Frequently Asked Questions about Mortgage Payments

How do I determine how much home I can afford?

When determining how much you can afford to spend on a home, use the mortgage calculator to understand your total expected monthly expenses. Knowing how much you will pay toward your principal and interest will help paint a picture of your financial situation. Still, you must consider the above-mentioned factors like homeowner’s insurance, property taxes, etc.

As a general rule of thumb, your mortgage payment should not exceed 28% of your monthly gross income or 36% of your total debt. Consider the following example, where you make $4,000 a month pre-tax and your monthly debt, which includes an auto loan and insurance, is $300. Based on the 28/36 rule, you can afford a home that would cost you $1,120 per month.

Your debt-to-income ratio (DTI) will then be 35.5%, as ($300+1120)/$4,000 = 35.5%.

While our mortgage calculator will automatically complete some of these calculations for you based on our information, you also can modify those amounts based on quotes you receive from providers. Note that the calculator does not automatically input property tax or HOA fee amounts.

Once you develop your budget for your monthly mortgage payment, you should also consider the amount you will have to pay for the hidden costs associated with owning property.

Does earnest money affect my monthly payments?

Many homebuyers submit an offer to the seller with a good faith deposit, also referred to as earnest money. Should the sale fall through at that point, the seller keeps the earnest money.
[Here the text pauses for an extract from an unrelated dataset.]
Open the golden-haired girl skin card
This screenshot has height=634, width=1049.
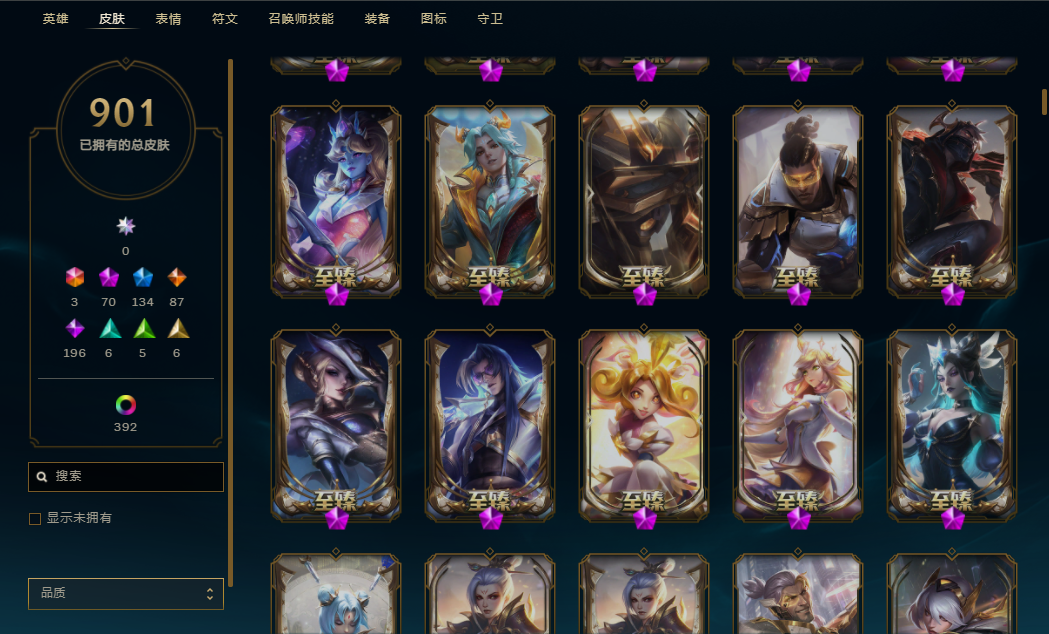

If the deal closes, the earnest money goes toward the down payment.

The earnest money lives in an escrow account, where the buyer and seller cannot access the funds until the sale falls through or closes. At this point, the money goes toward the appropriate recipient.

Homebuyers do not make sizeable good faith deposits, so giving a larger deposit will not drastically affect your monthly mortgage payments. However, making a large down payment will reduce the amount you owe each month on your mortgage, giving you the flexibility to make higher payments that pay off your mortgage quickly.

What are the different kinds of mortgages?

Homebuyers can utilize different varieties of loans to finance their home. Many homebuyers use conventional mortgages that are funded through private lenders and not through the government. Conventional mortgages are typically less expensive than government-backed mortgages, but homebuyers must meet stricter requirements to qualify. Additionally, lenders prefer that homebuyers put 20% toward their down payment and require that those who put down less acquire private mortgage insurance (PMI). Borrowers can use a private lender or one of two government-insured agencies, Fannie Mae or Freddie Mac, to obtain a conventional mortgage.

Government-backed loans are also a popular option for homeowners who may not qualify for conventional mortgages. Three federal agencies insure mortgages, including the FederalFederal Housing Administration (FHA), the U.S. Department of Agriculture (USDA), and the Department of Veterans Affairs (VA). Each mortgage has different requirements, like a borrower who seeks a USDA loan must purchase a home in a rural area. Potential borrowers should review the various conditions and find a private lender who provides that type of mortgage.

Those looking to finance a home but who seek a lower interest rate can consider an adjustable rate mortgage (ARM). With this type of mortgage, the interest rate adjusts based on current market value, where homeowners typically start with a lower interest rate that increases as the term progresses. Homeowners have a several year-long period at the start of the loan with a fixed, low interest rate, that then becomes subject to fluctuation when the adjustment period begins. Homeowners who choose this kind of mortgage should exercise caution and know that they may need to adjust their budgets down the line.

Homebuyers can also finance their purchase with a jumbo loan if they purchase a home where they require coverage that exceeds the conventional conforming loan amount. Since borrowers receive more funding through a jumbo loan, they must meet more stringent requirements. Jumbo loans are non-conforming loans which still categorize as conventional loans.